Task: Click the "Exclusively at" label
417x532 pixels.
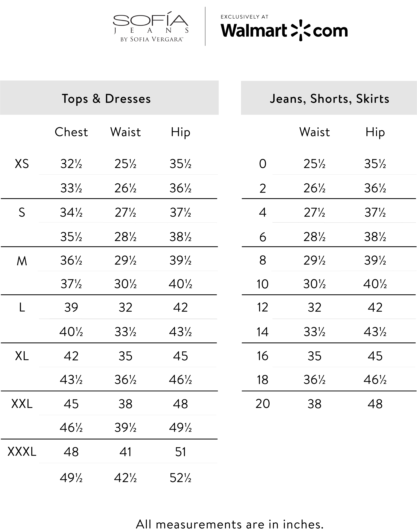Action: (x=244, y=17)
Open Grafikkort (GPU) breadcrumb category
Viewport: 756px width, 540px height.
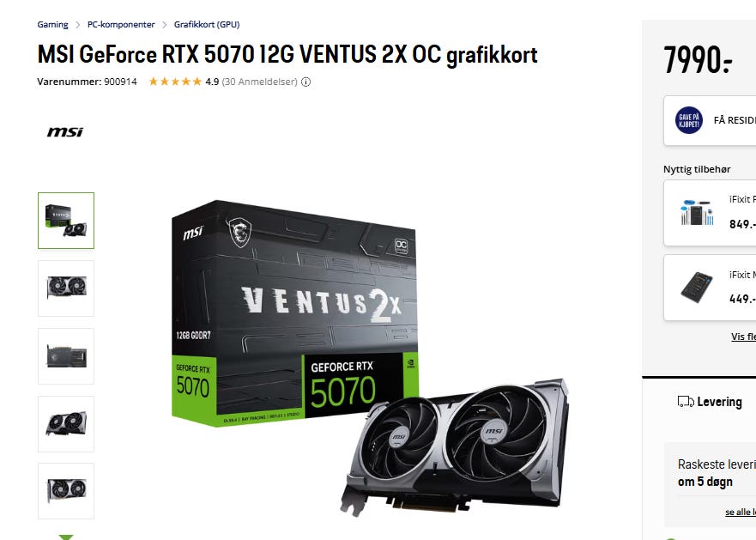tap(207, 25)
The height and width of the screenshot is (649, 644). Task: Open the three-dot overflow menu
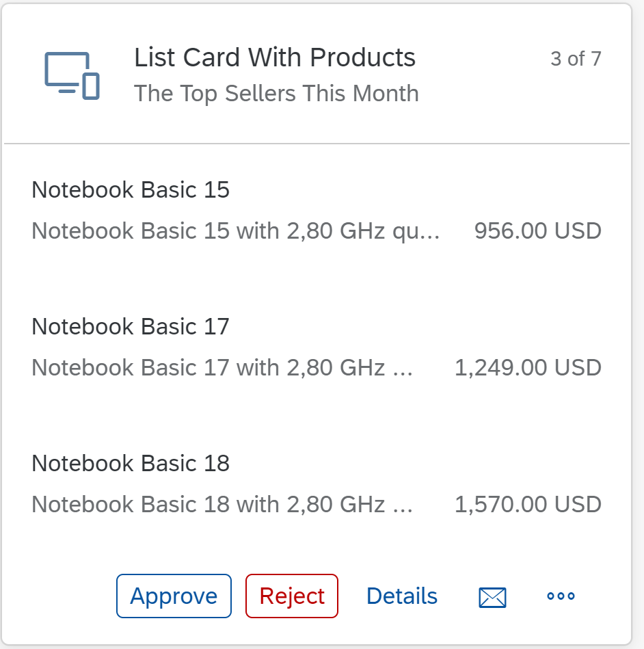pyautogui.click(x=561, y=596)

§ Task to carry out: Set the lines down exactly as they stand, from the one containing "417x532 pixels." through the end of the listing, omitting every picture.

§ Task response:
417x532 pixels.
Action: (x=244, y=17)
Open Grafikkort (GPU) breadcrumb category
Viewport: 756px width, 540px height.
tap(207, 25)
The height and width of the screenshot is (649, 644). Task: Open the three-dot overflow menu
pyautogui.click(x=561, y=596)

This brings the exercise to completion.